From the line containing "Where should I" through the last line of the entries, output the text exactly. Pictures stay out.

* [Dataset entries]
•••••
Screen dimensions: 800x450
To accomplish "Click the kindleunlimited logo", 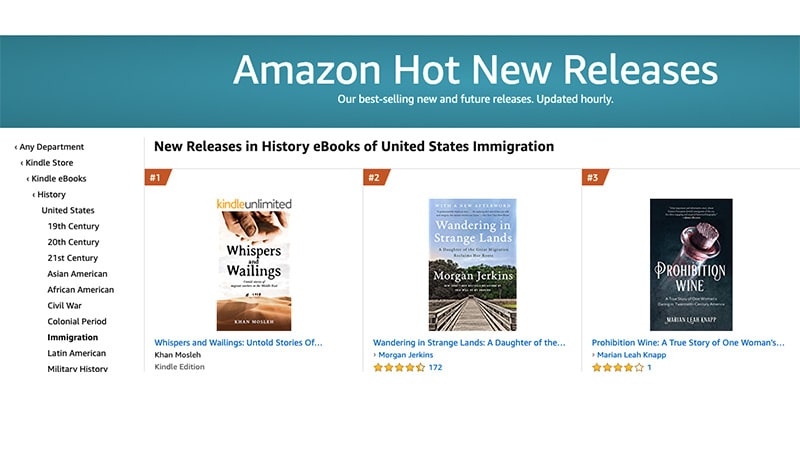I will click(254, 204).
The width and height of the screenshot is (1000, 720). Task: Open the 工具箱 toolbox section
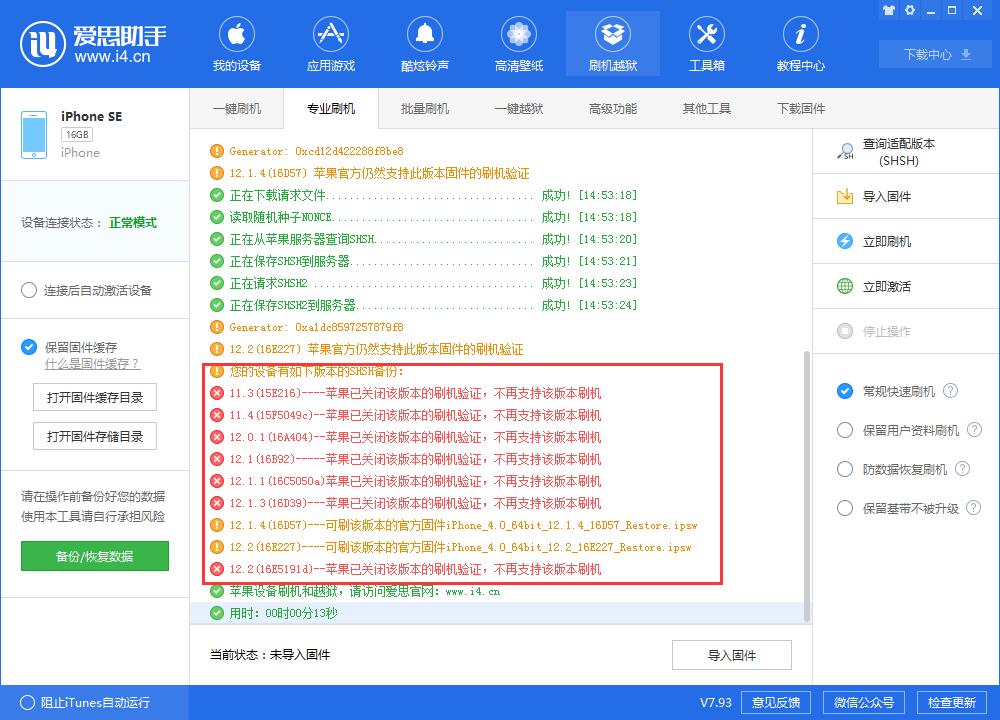(706, 42)
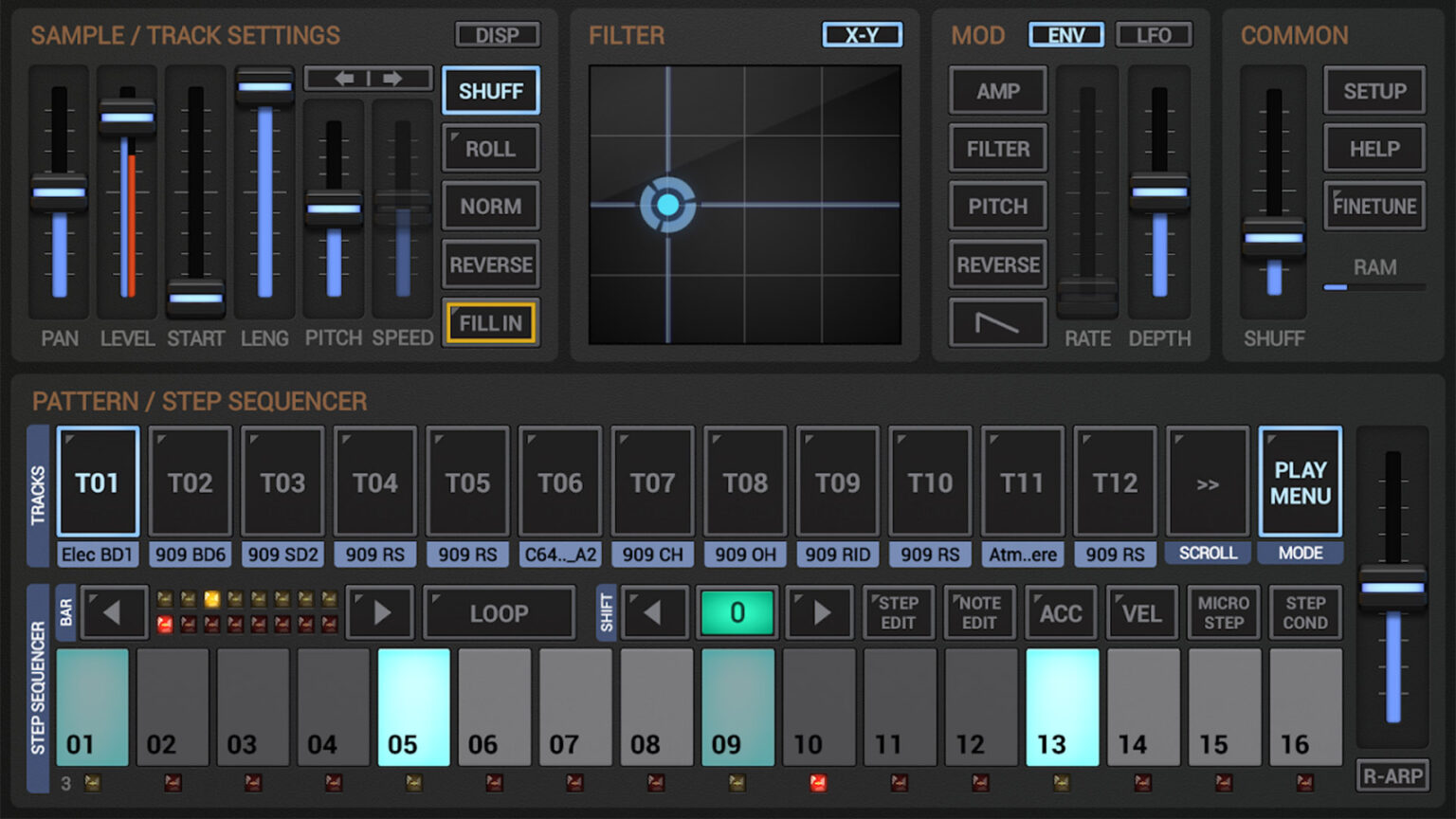Switch the filter to X-Y mode
The width and height of the screenshot is (1456, 819).
coord(862,34)
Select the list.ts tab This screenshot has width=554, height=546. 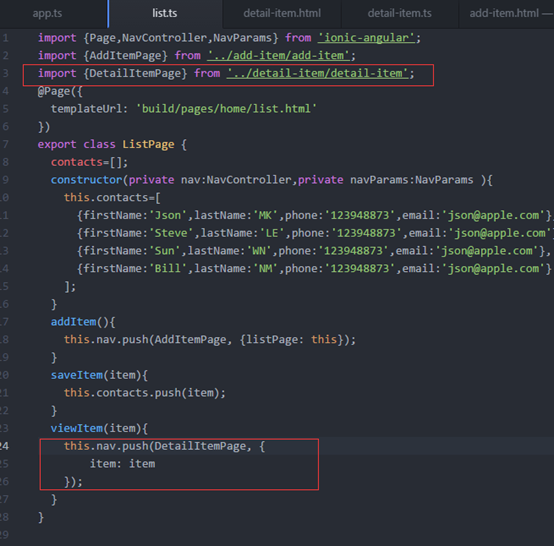pyautogui.click(x=165, y=13)
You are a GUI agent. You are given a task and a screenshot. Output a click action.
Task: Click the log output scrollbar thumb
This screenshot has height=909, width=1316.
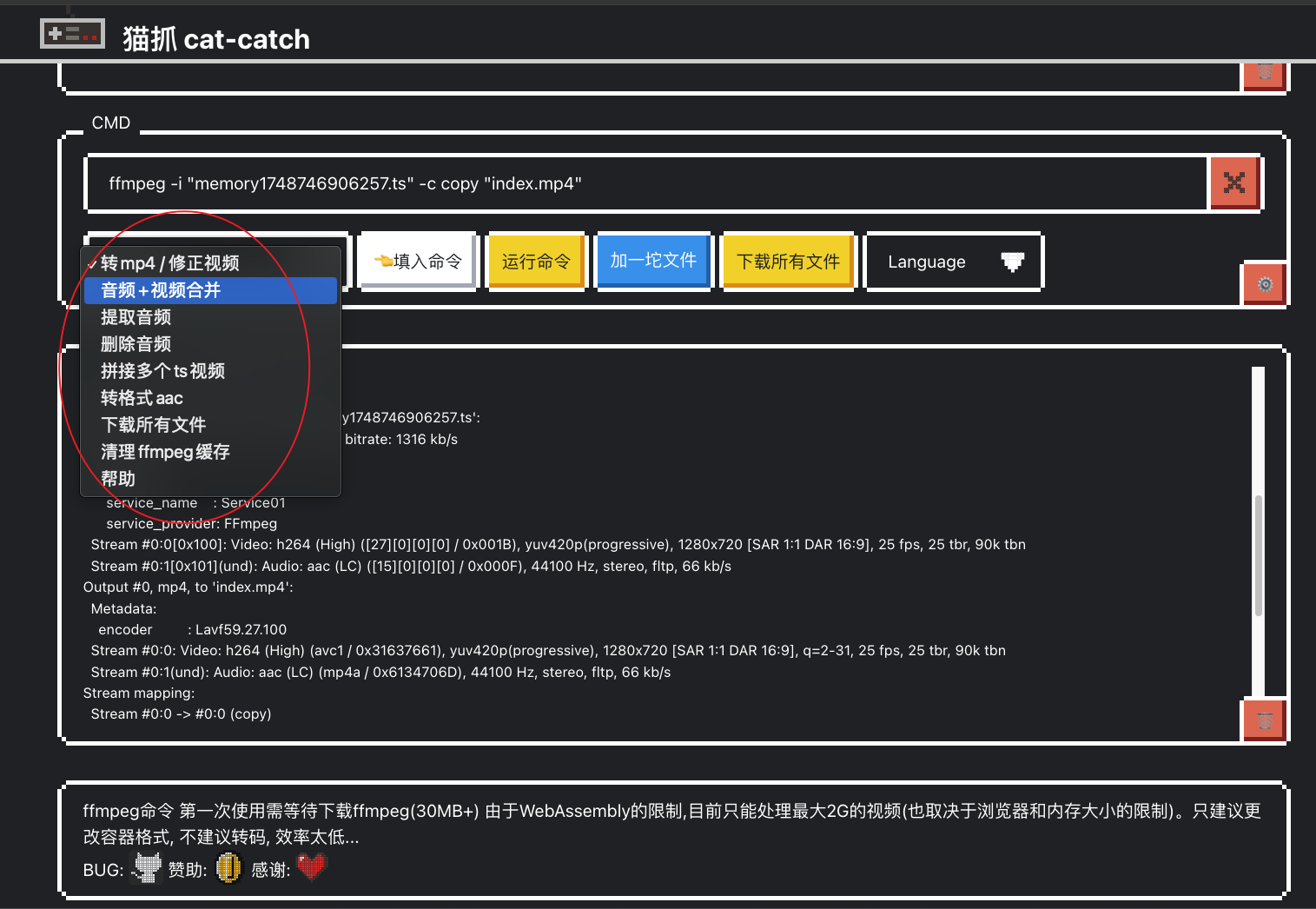pos(1258,556)
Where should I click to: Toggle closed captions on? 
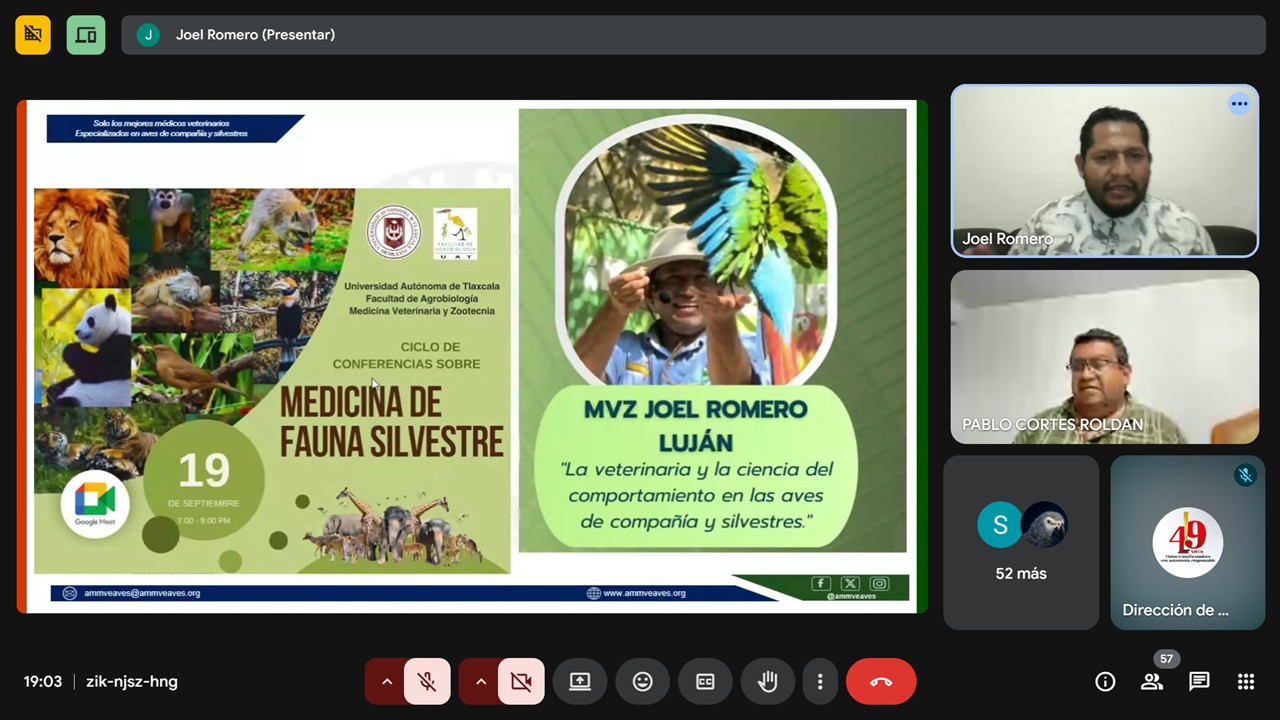click(705, 682)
•••••
* [Response to this exercise]
Where should I click to: Toggle closed captions on? 
click(705, 682)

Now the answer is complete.